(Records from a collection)
##############################
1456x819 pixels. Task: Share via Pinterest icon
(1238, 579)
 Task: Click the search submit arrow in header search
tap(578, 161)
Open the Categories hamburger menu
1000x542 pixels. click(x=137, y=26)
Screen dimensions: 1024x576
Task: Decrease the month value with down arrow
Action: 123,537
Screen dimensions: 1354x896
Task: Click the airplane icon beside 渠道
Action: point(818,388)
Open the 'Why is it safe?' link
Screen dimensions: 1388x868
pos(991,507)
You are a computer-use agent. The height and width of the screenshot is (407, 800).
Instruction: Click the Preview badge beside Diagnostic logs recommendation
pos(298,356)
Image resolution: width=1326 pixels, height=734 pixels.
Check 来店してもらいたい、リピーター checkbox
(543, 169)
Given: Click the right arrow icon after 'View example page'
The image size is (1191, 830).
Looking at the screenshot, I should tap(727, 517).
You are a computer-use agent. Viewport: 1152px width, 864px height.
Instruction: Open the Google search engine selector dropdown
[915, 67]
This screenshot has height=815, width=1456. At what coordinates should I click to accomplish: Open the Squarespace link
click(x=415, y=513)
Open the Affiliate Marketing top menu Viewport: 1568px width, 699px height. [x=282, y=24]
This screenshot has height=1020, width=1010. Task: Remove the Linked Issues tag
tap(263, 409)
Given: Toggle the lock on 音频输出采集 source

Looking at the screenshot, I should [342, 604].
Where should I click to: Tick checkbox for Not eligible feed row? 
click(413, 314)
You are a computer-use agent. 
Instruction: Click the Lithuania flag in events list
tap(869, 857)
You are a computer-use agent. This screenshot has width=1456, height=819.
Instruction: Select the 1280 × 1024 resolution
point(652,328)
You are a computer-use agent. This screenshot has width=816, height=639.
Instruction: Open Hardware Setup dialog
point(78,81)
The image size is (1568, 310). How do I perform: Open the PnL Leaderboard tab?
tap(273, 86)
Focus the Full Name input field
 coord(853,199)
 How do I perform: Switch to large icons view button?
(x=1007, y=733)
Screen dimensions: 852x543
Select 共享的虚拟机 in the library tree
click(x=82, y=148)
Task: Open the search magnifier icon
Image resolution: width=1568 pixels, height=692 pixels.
##############################
#### GIVEN REQUEST:
Reproduce every line of the material above without any change.

#### RESULT:
1456x819 pixels. Task: Share via Pinterest icon
(1238, 579)
 Task: Click the search submit arrow in header search
tap(578, 161)
Open the Categories hamburger menu
1000x542 pixels. click(x=137, y=26)
Screen dimensions: 1024x576
Task: Decrease the month value with down arrow
Action: 123,537
Screen dimensions: 1354x896
Task: Click the airplane icon beside 渠道
Action: point(818,388)
Open the 'Why is it safe?' link
Screen dimensions: 1388x868
pos(991,507)
You are a computer-use agent. The height and width of the screenshot is (407, 800).
Instruction: Click the Preview badge beside Diagnostic logs recommendation
pos(298,356)
Image resolution: width=1326 pixels, height=734 pixels.
Check 来店してもらいたい、リピーター checkbox
(543, 169)
Given: Click the right arrow icon after 'View example page'
The image size is (1191, 830).
Looking at the screenshot, I should tap(727, 517).
You are a computer-use agent. Viewport: 1152px width, 864px height.
Instruction: Open the Google search engine selector dropdown
[915, 67]
This screenshot has height=815, width=1456. At what coordinates should I click to accomplish: Open the Squarespace link
click(x=415, y=513)
Open the Affiliate Marketing top menu Viewport: 1568px width, 699px height. [x=282, y=24]
This screenshot has height=1020, width=1010. Task: Remove the Linked Issues tag
tap(263, 409)
Given: Toggle the lock on 音频输出采集 source

Looking at the screenshot, I should [342, 604].
Where should I click to: Tick checkbox for Not eligible feed row? 
click(413, 314)
You are a computer-use agent. 
Instruction: Click the Lithuania flag in events list
tap(869, 857)
You are a computer-use agent. This screenshot has width=1456, height=819.
Instruction: Select the 1280 × 1024 resolution
point(652,328)
You are a computer-use agent. This screenshot has width=816, height=639.
Instruction: Open Hardware Setup dialog
point(78,81)
The image size is (1568, 310). How do I perform: Open the PnL Leaderboard tab?
tap(273, 86)
Focus the Full Name input field
 coord(853,199)
 How do I perform: Switch to large icons view button?
(x=1007, y=733)
Screen dimensions: 852x543
Select 共享的虚拟机 in the library tree
click(x=82, y=148)
Task: Open the search magnifier icon
Image resolution: width=1568 pixels, height=692 pixels.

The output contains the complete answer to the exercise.